**Exercise:** Set down the data again in full, keeping every line exactly as it is.

**Provided information:**
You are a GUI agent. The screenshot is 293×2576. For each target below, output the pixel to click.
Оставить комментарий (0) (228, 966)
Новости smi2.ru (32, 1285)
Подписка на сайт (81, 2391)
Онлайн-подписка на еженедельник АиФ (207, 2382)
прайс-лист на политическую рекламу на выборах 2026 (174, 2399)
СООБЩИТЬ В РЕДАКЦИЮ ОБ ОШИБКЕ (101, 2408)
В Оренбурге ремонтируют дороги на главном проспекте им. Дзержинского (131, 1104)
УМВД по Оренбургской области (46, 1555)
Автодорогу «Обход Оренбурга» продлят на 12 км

**Answer to this task:**
You are a GUI agent. The screenshot is 293×2576. For each target below, output the pixel to click.
Оставить комментарий (0) (228, 966)
Новости smi2.ru (32, 1285)
Подписка на сайт (81, 2391)
Онлайн-подписка на еженедельник АиФ (207, 2382)
прайс-лист на политическую рекламу на выборах 2026 (174, 2399)
СООБЩИТЬ В РЕДАКЦИЮ ОБ ОШИБКЕ (101, 2408)
В Оренбурге ремонтируют дороги на главном проспекте им. Дзержинского (131, 1104)
УМВД по Оренбургской области (46, 1555)
Автодорогу «Обход Оренбурга» продлят на 12 км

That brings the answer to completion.